Supplied information below:
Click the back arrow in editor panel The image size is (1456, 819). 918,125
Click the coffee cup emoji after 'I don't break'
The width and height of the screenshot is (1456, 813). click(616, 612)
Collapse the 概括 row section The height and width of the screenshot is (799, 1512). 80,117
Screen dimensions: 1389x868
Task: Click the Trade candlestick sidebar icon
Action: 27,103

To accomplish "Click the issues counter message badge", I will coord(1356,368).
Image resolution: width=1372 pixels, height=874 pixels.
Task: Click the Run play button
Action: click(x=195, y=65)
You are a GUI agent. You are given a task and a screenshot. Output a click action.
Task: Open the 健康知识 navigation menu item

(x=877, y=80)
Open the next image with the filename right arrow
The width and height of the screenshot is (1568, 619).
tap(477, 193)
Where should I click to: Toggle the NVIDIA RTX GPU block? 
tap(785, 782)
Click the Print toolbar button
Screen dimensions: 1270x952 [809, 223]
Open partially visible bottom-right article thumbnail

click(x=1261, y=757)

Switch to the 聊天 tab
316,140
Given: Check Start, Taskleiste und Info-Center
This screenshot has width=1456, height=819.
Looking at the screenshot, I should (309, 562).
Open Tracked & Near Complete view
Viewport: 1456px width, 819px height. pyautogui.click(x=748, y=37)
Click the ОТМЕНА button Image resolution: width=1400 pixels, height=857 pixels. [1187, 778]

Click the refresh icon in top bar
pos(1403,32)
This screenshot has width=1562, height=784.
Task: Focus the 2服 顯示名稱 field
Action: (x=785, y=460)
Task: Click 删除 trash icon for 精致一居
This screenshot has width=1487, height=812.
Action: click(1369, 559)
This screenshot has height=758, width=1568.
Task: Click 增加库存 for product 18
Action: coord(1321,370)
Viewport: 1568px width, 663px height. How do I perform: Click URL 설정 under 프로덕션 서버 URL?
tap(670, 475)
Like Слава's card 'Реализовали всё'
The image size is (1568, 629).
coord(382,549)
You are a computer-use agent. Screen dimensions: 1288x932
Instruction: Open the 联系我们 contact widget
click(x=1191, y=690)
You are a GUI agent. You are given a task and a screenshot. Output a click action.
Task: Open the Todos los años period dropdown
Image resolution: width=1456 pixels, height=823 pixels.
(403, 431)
End of Supplied information.
What you have to do:
Each line must be given again exactly as written above.

Solution for this task:
Click the back arrow in editor panel The image size is (1456, 819). 918,125
Click the coffee cup emoji after 'I don't break'
The width and height of the screenshot is (1456, 813). click(616, 612)
Collapse the 概括 row section The height and width of the screenshot is (799, 1512). 80,117
Screen dimensions: 1389x868
Task: Click the Trade candlestick sidebar icon
Action: 27,103

To accomplish "Click the issues counter message badge", I will coord(1356,368).
Image resolution: width=1372 pixels, height=874 pixels.
Task: Click the Run play button
Action: click(x=195, y=65)
You are a GUI agent. You are given a task and a screenshot. Output a click action.
Task: Open the 健康知识 navigation menu item

(x=877, y=80)
Open the next image with the filename right arrow
The width and height of the screenshot is (1568, 619).
tap(477, 193)
Where should I click to: Toggle the NVIDIA RTX GPU block? 
tap(785, 782)
Click the Print toolbar button
Screen dimensions: 1270x952 [809, 223]
Open partially visible bottom-right article thumbnail

click(x=1261, y=757)

Switch to the 聊天 tab
316,140
Given: Check Start, Taskleiste und Info-Center
This screenshot has width=1456, height=819.
Looking at the screenshot, I should (309, 562).
Open Tracked & Near Complete view
Viewport: 1456px width, 819px height. pyautogui.click(x=748, y=37)
Click the ОТМЕНА button Image resolution: width=1400 pixels, height=857 pixels. [1187, 778]

Click the refresh icon in top bar
pos(1403,32)
This screenshot has width=1562, height=784.
Task: Focus the 2服 顯示名稱 field
Action: (x=785, y=460)
Task: Click 删除 trash icon for 精致一居
This screenshot has width=1487, height=812.
Action: click(1369, 559)
This screenshot has height=758, width=1568.
Task: Click 增加库存 for product 18
Action: coord(1321,370)
Viewport: 1568px width, 663px height. How do I perform: Click URL 설정 under 프로덕션 서버 URL?
tap(670, 475)
Like Слава's card 'Реализовали всё'
The image size is (1568, 629).
coord(382,549)
You are a computer-use agent. Screen dimensions: 1288x932
Instruction: Open the 联系我们 contact widget
click(x=1191, y=690)
You are a GUI agent. You are given a task and a screenshot. Output a click action.
Task: Open the Todos los años period dropdown
Image resolution: width=1456 pixels, height=823 pixels.
(403, 431)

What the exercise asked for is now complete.